Provided entries –
** Begin **
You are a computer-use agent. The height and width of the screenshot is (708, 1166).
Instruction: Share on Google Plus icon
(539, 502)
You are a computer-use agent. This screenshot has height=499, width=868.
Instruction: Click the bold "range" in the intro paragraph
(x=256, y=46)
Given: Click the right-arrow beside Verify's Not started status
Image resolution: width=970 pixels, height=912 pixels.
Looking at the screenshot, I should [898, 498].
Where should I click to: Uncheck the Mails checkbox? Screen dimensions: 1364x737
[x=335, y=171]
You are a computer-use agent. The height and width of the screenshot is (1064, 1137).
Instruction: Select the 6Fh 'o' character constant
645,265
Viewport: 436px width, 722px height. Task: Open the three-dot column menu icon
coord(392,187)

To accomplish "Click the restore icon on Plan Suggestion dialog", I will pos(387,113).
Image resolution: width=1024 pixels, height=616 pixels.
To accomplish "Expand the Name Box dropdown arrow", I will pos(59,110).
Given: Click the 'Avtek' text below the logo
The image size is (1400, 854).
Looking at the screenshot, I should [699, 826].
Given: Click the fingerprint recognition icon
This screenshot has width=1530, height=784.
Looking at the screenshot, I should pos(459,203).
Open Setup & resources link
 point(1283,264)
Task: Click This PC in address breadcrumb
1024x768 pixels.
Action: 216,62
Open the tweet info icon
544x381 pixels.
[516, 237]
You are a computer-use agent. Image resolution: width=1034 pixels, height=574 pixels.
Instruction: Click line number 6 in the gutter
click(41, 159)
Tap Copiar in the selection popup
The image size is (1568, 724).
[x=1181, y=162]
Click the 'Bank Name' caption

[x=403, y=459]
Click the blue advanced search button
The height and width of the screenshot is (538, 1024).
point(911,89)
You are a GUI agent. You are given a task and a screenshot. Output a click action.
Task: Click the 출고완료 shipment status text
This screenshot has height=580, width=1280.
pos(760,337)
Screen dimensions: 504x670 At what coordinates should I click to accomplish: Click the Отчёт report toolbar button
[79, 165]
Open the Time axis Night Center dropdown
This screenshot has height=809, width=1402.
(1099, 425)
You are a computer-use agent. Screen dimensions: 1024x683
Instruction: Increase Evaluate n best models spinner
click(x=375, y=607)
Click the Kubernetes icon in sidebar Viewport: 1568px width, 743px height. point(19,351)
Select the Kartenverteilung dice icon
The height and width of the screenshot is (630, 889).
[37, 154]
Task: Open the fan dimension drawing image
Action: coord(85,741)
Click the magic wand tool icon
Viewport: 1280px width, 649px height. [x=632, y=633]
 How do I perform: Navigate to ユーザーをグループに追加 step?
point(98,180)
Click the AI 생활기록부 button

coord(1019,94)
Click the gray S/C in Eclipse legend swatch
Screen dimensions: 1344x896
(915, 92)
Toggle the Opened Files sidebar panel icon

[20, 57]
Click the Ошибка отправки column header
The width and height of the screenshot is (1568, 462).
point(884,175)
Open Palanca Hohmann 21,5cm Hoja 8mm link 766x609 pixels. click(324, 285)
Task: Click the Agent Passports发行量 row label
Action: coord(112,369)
** End **
Reproduce the listing verbatim, beginning at its first line and stopping after the line that contains "(1099, 425)".

You are a computer-use agent. The height and width of the screenshot is (708, 1166).
Instruction: Share on Google Plus icon
(539, 502)
You are a computer-use agent. This screenshot has height=499, width=868.
Instruction: Click the bold "range" in the intro paragraph
(x=256, y=46)
Given: Click the right-arrow beside Verify's Not started status
Image resolution: width=970 pixels, height=912 pixels.
Looking at the screenshot, I should [898, 498].
Where should I click to: Uncheck the Mails checkbox? Screen dimensions: 1364x737
[x=335, y=171]
You are a computer-use agent. The height and width of the screenshot is (1064, 1137).
Instruction: Select the 6Fh 'o' character constant
645,265
Viewport: 436px width, 722px height. Task: Open the three-dot column menu icon
coord(392,187)

To accomplish "Click the restore icon on Plan Suggestion dialog", I will pos(387,113).
Image resolution: width=1024 pixels, height=616 pixels.
To accomplish "Expand the Name Box dropdown arrow", I will pos(59,110).
Given: Click the 'Avtek' text below the logo
The image size is (1400, 854).
Looking at the screenshot, I should [699, 826].
Given: Click the fingerprint recognition icon
This screenshot has width=1530, height=784.
Looking at the screenshot, I should pos(459,203).
Open Setup & resources link
 point(1283,264)
Task: Click This PC in address breadcrumb
1024x768 pixels.
Action: 216,62
Open the tweet info icon
544x381 pixels.
[516, 237]
You are a computer-use agent. Image resolution: width=1034 pixels, height=574 pixels.
Instruction: Click line number 6 in the gutter
click(41, 159)
Tap Copiar in the selection popup
The image size is (1568, 724).
[x=1181, y=162]
Click the 'Bank Name' caption

[x=403, y=459]
Click the blue advanced search button
The height and width of the screenshot is (538, 1024).
point(911,89)
You are a GUI agent. You are given a task and a screenshot. Output a click action.
Task: Click the 출고완료 shipment status text
This screenshot has height=580, width=1280.
pos(760,337)
Screen dimensions: 504x670 At what coordinates should I click to accomplish: Click the Отчёт report toolbar button
[79, 165]
Open the Time axis Night Center dropdown
This screenshot has height=809, width=1402.
(1099, 425)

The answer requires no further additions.